To mitigate the above impediments to the 3D interrogation of solid bodies, a rapid imaging tool that voids the need for customary non-linear optimization and supporting prior information (e.g. initial "guess") was developed by building upon the concept of topological sensitivity (TS). Physically, TS quantifies the variation of a cost functional when an infinitesimal defect is nucleated at a sampling, i.e. trial point inside the reference solid. For inverse scattering problems involving mechanical waves, this quantity permits explicit bi-linear representation in terms of two elastodynamic states computed for the reference (e.g. defect-free) solid: the so-called free field, and the adjoint field. In this way the inner heterogeneities are exposed non-iteratively from the spatial distribution of TS, via regions were the latter attains pronounced negative values (see Figure). On the forefront of soft-tissue interrogation, the phenomenon of the ARF in tissue-like solids due to modulated ultrasound is investigated via a dual-time-scale approach, which facilitates rigorous thermo-mechanical analysis of the nonlinear ultrasound waves entailing two disparate time scales, namely that affiliated with the MHz-rate ultrasound excitation and its kHz-rate modulation counterpart.
Ongoing applications of the TS methodology include i) magnetic resonance elastography of breast tissue, and ii) non-contact interrogation of defects in nuclear graphite, expected to make up the core of the nextgeneration nuclear plants. In the latter application, the triaxial surface motion of a graphite unit is captured by a Laser Doppler Vibrometer (see Figure), and then used as an input for the TS reconstruction of internal defects. Recent results demonstrate that the TS paradigm furnishes a robust imaging tool in experimental settings that are intertwined with measurement and modeling uncertainties. In exposing the mechanics and physics of the acoustic radiation force, it was found that the ARF in soft tissues entails two critical features that have eluded previous studies, namely: i) the scaling with a particular constitutive coefficient of tissue nonlinearity, and ii) the modulation-driven term that is comparable in magnitude to its (previously known) attenuationdriven companion.
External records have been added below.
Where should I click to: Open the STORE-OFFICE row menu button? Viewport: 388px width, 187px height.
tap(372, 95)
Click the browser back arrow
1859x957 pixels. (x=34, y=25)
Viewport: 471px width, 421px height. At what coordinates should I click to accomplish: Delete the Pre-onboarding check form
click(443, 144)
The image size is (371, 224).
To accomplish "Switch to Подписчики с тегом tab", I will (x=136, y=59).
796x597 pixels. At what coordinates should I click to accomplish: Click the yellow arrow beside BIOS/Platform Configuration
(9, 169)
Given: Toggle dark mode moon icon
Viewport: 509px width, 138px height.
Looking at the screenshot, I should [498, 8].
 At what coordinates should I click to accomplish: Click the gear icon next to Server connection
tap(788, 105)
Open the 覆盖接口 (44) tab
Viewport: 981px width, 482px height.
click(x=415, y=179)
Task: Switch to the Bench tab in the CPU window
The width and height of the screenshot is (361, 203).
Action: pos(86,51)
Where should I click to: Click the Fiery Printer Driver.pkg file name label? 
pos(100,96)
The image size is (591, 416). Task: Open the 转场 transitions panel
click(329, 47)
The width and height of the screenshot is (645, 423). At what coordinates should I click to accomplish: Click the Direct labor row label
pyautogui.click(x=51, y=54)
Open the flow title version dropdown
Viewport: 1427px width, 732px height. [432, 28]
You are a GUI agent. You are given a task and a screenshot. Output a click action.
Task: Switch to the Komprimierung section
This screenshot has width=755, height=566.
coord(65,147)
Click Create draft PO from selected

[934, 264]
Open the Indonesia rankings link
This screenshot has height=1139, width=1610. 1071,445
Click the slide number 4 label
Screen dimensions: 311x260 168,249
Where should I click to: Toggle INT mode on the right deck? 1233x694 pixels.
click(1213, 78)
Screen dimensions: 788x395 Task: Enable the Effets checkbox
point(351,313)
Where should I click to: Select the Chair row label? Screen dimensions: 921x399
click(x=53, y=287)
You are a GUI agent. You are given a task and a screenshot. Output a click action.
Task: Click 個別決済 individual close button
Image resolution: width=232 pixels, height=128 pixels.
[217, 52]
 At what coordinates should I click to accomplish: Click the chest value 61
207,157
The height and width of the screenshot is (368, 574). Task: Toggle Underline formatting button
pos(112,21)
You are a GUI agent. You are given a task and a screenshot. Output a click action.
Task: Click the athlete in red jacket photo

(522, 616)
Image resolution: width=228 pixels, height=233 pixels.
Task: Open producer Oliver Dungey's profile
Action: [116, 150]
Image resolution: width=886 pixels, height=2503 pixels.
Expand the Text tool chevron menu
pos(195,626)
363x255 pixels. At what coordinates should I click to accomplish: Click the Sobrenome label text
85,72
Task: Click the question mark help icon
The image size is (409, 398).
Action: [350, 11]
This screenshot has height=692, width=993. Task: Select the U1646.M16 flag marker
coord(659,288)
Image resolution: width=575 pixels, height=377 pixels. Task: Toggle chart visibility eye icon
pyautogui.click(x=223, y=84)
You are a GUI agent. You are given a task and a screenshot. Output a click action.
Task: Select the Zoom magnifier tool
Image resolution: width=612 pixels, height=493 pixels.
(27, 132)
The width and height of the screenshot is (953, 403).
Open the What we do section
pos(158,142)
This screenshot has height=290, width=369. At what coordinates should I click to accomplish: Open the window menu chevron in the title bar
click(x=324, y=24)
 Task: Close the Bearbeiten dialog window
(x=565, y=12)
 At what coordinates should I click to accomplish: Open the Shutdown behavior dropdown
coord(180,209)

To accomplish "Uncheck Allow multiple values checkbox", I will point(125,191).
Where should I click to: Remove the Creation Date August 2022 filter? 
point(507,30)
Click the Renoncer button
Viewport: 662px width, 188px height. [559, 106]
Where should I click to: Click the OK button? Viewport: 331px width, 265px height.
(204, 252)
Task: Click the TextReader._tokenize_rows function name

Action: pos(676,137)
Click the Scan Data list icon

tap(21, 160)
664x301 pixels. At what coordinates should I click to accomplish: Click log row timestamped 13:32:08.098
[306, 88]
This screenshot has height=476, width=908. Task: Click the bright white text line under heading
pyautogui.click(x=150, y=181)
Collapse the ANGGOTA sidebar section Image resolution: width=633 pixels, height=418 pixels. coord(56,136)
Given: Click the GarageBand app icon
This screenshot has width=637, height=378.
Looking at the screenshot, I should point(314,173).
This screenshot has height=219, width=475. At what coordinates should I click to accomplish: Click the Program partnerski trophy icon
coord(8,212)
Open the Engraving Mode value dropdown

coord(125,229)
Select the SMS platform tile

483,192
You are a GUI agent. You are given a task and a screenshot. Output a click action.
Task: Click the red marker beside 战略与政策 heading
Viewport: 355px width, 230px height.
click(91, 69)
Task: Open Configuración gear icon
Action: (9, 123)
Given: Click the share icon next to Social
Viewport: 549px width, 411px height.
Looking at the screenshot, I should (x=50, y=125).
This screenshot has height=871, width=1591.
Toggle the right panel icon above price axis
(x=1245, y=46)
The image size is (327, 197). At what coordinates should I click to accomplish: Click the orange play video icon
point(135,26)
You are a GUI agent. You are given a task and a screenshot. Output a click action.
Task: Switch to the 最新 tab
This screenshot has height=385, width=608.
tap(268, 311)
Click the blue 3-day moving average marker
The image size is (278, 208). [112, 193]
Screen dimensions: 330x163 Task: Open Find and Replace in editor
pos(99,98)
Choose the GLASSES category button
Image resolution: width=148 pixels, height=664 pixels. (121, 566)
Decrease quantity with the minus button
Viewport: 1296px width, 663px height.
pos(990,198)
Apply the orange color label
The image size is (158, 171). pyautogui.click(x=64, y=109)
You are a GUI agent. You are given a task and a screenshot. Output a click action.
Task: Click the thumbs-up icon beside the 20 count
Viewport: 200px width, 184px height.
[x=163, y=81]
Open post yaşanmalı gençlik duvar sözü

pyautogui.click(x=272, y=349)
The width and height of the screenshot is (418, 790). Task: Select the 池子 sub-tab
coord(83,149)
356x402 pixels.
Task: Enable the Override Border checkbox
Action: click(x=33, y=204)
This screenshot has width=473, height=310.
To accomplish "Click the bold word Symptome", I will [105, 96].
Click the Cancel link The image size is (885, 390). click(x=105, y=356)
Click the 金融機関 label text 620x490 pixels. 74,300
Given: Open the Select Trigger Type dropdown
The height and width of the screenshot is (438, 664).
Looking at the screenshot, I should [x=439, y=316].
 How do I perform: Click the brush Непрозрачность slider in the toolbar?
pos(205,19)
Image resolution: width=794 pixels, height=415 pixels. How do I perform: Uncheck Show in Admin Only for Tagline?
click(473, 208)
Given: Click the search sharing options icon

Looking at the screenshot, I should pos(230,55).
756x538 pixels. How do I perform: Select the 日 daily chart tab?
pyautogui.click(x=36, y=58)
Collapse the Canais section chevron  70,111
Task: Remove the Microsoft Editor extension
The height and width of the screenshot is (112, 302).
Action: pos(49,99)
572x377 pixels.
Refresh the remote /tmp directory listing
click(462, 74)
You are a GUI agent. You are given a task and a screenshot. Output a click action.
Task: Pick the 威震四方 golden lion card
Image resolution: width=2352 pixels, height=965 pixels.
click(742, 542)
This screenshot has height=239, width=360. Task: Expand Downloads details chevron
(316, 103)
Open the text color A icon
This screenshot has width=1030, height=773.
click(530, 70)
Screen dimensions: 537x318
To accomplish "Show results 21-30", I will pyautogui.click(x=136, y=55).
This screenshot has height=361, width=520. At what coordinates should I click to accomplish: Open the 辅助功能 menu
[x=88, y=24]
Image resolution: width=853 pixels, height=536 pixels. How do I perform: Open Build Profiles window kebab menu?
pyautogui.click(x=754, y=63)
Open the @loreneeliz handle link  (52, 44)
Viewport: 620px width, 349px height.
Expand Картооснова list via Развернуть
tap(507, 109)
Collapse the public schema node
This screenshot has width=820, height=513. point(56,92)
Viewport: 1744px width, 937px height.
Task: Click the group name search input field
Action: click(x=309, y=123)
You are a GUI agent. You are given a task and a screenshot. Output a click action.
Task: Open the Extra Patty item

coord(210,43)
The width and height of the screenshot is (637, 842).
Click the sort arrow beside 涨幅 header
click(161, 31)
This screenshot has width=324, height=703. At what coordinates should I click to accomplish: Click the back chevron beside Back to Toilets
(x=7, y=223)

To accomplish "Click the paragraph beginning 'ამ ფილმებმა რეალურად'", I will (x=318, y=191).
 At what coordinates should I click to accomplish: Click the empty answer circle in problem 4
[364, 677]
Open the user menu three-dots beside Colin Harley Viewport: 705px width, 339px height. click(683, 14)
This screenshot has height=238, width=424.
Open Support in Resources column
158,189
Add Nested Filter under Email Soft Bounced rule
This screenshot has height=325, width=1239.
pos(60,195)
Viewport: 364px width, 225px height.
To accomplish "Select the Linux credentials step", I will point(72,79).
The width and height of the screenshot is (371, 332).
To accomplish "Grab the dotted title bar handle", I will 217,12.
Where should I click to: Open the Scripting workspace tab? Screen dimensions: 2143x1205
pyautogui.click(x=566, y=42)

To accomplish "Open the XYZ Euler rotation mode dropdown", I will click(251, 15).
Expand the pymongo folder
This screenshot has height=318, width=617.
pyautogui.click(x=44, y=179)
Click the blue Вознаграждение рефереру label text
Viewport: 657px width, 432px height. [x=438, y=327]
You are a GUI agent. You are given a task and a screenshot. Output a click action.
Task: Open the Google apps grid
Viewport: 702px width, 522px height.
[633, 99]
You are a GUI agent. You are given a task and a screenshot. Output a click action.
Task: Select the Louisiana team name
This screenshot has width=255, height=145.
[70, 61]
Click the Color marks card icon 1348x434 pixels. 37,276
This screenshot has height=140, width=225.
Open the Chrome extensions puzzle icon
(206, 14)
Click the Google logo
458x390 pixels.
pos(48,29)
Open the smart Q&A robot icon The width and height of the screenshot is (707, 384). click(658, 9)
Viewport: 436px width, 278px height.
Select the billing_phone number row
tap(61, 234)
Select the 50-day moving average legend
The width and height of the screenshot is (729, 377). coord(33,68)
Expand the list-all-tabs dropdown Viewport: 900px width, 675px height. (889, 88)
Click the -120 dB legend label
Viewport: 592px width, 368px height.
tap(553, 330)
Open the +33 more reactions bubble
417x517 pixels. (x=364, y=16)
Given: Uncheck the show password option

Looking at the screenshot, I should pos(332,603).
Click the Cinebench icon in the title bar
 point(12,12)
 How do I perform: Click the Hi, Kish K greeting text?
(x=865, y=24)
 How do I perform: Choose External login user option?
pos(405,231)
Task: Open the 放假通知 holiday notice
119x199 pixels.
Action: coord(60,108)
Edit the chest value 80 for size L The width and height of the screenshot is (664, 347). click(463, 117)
In a philosophical departure from the earlier wavebased imaging methodologies, the TS operator serves as a minimization-free "LED" indicator that "lights up" for trial, i.e. sampling points striking the subsurface heterogeneity. As a result, the TS imaging methodology is ideally suited for non-destructive testing applications and seismic imaging problems where a "real-time" image of the preexisting or created subsurface structure is critical (e.g. hydrofracking). On the other hand, the newly discovered nature of the ARF in soft tissues opens the possibilities for aiding the early diagnosis of a variety of degenerative diseases.